By Glenn Dunks
As a medium, film is a record forever. An actor can give a stunning performance on a stage, but without a camera to capture it, it remains somewhat in the ether – a happening, an instance, a moment in time that can only truly live on in the mind of those who witnessed it. Of course, that doesn’t make it any less valid or worthy, but it’s something worth considering as we watch movies that they, even fictional ones, are ultimately a document of the emotions and the energy and the craft that was put into it, captured forever for anybody to experience.
I thought of this as I watched Thomas Riedelsheimer’s Leaning into the Wind: Andy Goldsworthy because it is a film that will live on as the only document of some of Goldsworthy’s work. The artist is known predominantly for his works that incorporate nature and are often finite in their existence. Impermanent works of art such a strip of autumnal yellow leaves plastered onto a riverside boulder like papier-mäché only to blow away with a gust of wind through the valley; a silhouette of his own body on the pavement in the rainstorm that disappears, filled in my further falling rain, once he stands and walks away. Riedelsheimer’s film is then in some ways an essential work of film – although the very ephemeral nature of the artist’s work (there's not all that much to really say about some of them, you know?) when coupled with the very laid-back tone of the director (who’s also the cinematographer and editor) will make it harder for audiences to latch on to that a more traditional documentary.
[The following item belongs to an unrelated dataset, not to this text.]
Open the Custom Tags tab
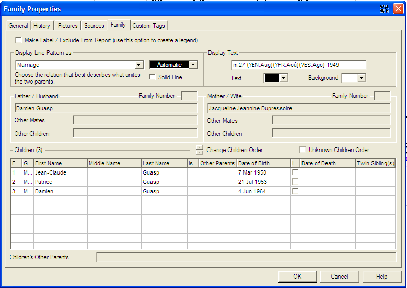 pyautogui.click(x=149, y=26)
Riedelsheimer’s camera follows Goldsworthy fifteen years after his earlier film, Rivers and Tides: Andy Goldsworthy Working with Time. I have not seen that film, but its legacy has persisted, perhaps most notably because of Roger Ebert’s four-star review in 2003 after becoming a word-of-mouth success some nine months earlier (it ranks as one of the 100 highest-grossing documentaries of all time despite playing no wider than 15 theatres over 81 weeks of release). A rare instance of a documentary sequel, it offers us an artist now in his 60s working alongside his adult daughter and if the non-fiction landscape has changed dramatically then I may hazard to guess from what I have seen that the man himself has not.
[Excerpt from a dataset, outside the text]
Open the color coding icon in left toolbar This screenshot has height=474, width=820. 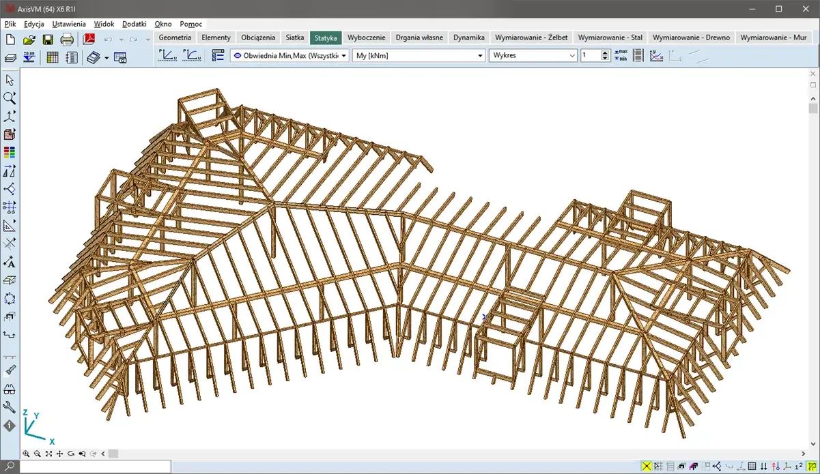coord(10,152)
Goldsworthy’s work is at times both elaborate and simple. A gathering of sticks or a pile of rocks, the sort of things that likely hold great internalized meaning to the man who built them, but if happened upon by bushwalkers or tourists would no doubt be of little worth. Large boulders carved out to form a sort of coffin that he proceeds to lay in before walking away at which point they will become part of the landscape and be filled with rain and plantlife. We see glimpses of larger projects including one where rocks are split in half and placed a small distance apart like a tunnel, as if something struck the earth and split the land and everything in its path in two. A large tree branch is chainsawed with a sort of criss-cross pineapple pattern and then covered in clay before being moved into place from the rafters of what appears to be a disused church.
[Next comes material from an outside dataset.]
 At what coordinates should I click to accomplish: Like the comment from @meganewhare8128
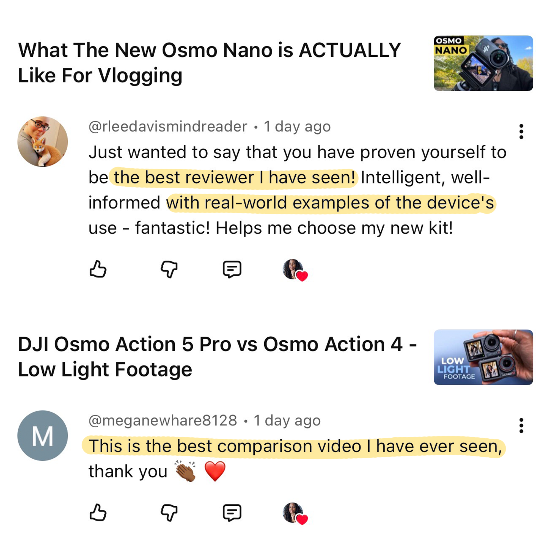click(98, 512)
Fred Frith provides a hoppy jazz soundtrack that feels entire appropriate, never more so than when Goldsworthy climbs through a thicket of hedge plants. It’s something that for most would come off as a very special kind of pretentious, and yet here it strikes as something altogether philosophical. I’m not sure I believe all of the things that the man has to say, but where there is genuine purpose lies, I feel, genuine art. And that’s where a film such as Leaning Into the Wind plays such a vital role. Without the camera, these works – as frivolous as many of them may appear on initial glance – would vanish forever. Whether Goldsworthy cares or not, isn’t really the point, but I’d like to think that he does given he’s now allowed Riedelsheimer to do it twice.